◆ Provided information:

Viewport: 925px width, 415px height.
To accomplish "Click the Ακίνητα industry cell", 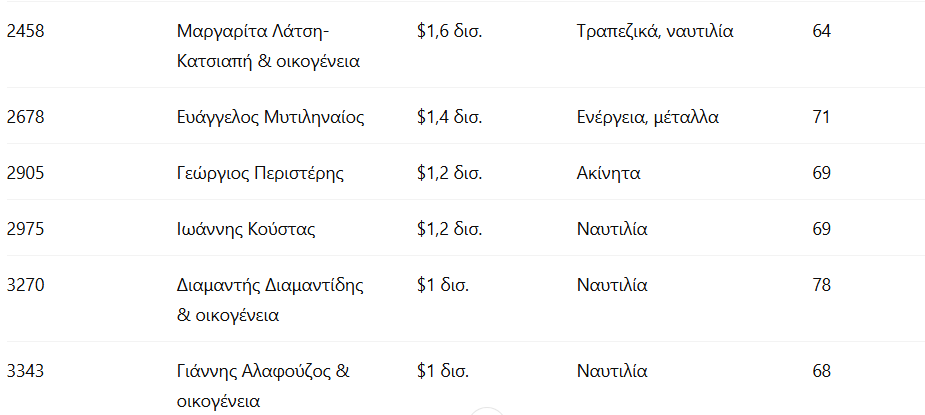I will pyautogui.click(x=608, y=173).
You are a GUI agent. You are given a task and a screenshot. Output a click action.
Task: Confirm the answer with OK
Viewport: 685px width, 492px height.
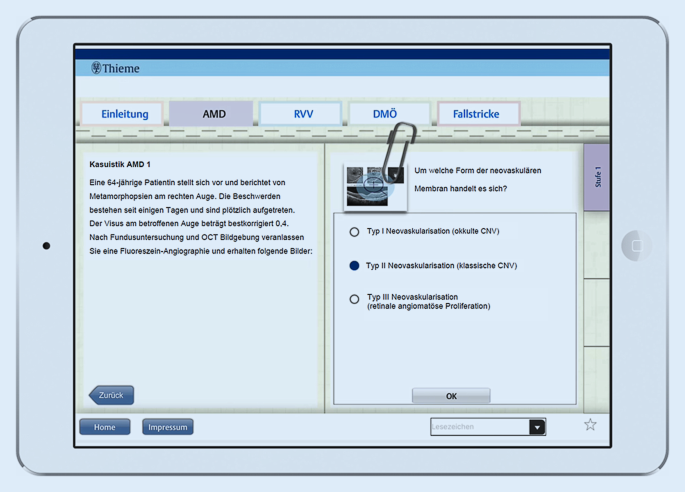[x=451, y=396]

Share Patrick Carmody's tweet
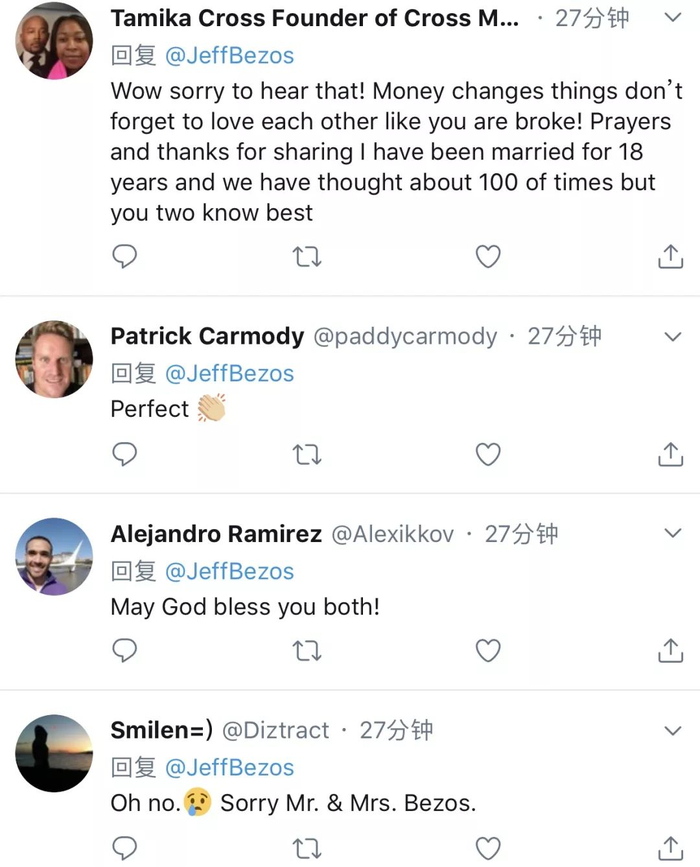pyautogui.click(x=669, y=455)

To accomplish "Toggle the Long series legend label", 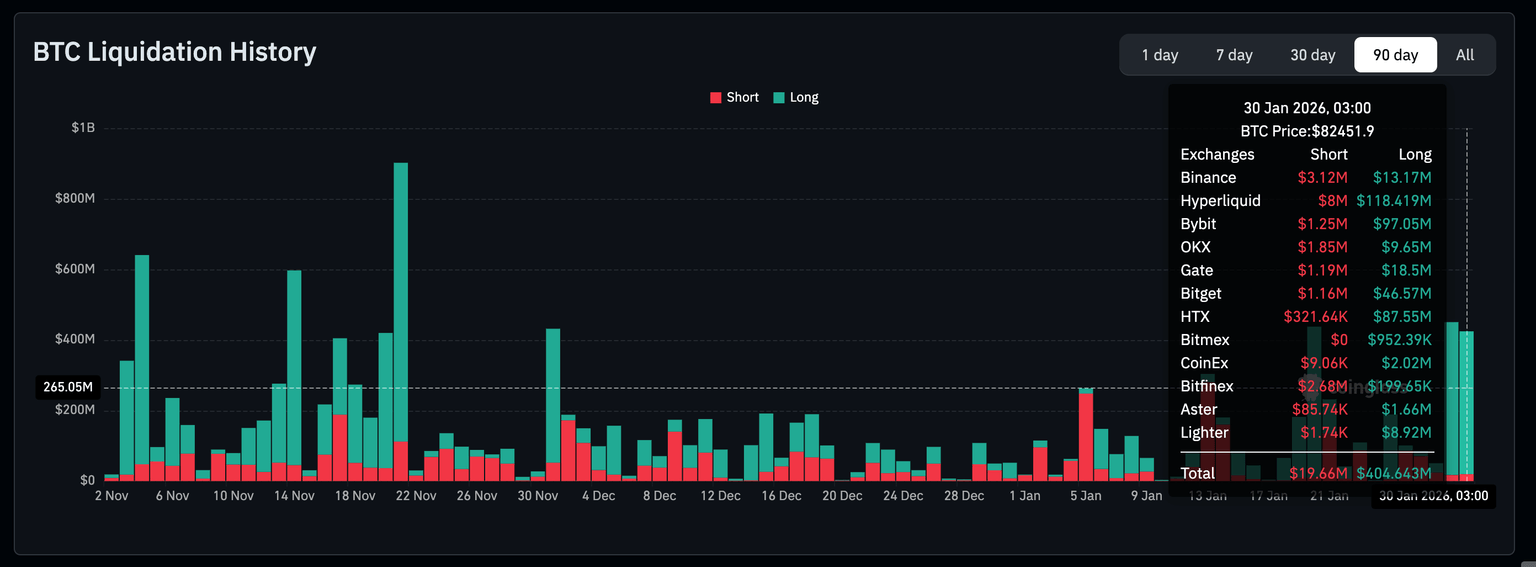I will coord(804,97).
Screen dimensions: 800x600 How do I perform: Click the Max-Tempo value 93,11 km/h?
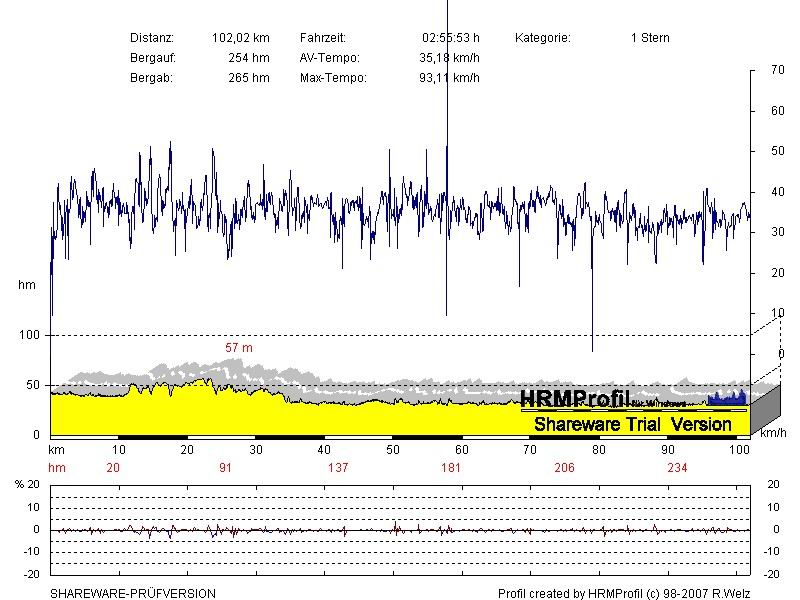pos(449,78)
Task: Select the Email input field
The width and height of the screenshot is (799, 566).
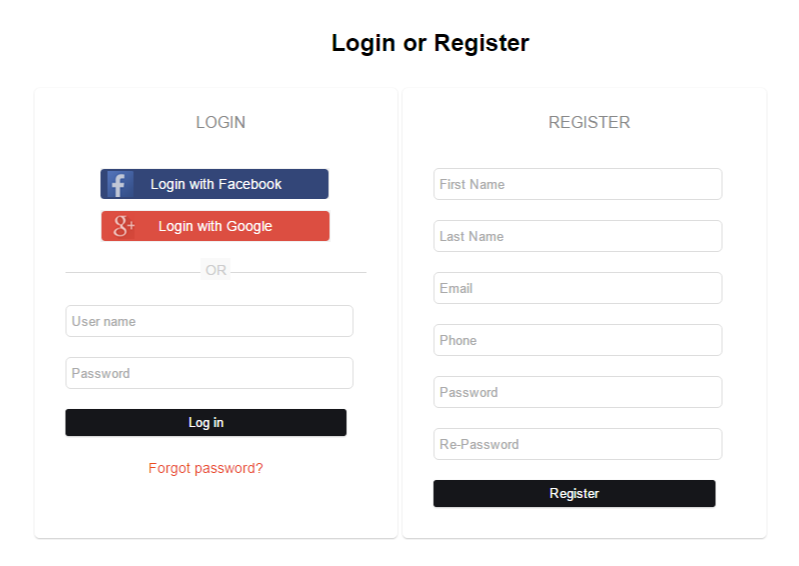Action: [x=578, y=288]
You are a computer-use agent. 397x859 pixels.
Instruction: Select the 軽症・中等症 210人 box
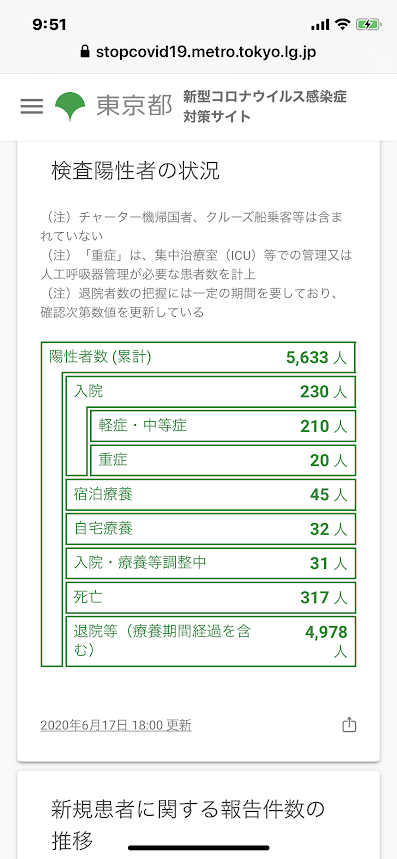(x=223, y=426)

◆ What this task involves:
Lay out the stretch of lines above from the one containing "Screen dimensions: 800x600" through the end as a Markdown table with columns Row and Text, one line per row, without the blank lines. Leave the pictures out.

◆ Answer below:
| Row | Text |
|---|---|
| 1 | Screen dimensions: 800x600 How do I perform: Click the Max-Tempo value 93,11 km/h? |
| 2 | pos(449,78) |
| 3 | Task: Select the Email input field |
| 4 | The width and height of the screenshot is (799, 566). |
| 5 | Action: [x=578, y=288] |
| 6 | You are a computer-use agent. 397x859 pixels. |
| 7 | Instruction: Select the 軽症・中等症 210人 box |
| 8 | (x=223, y=426) |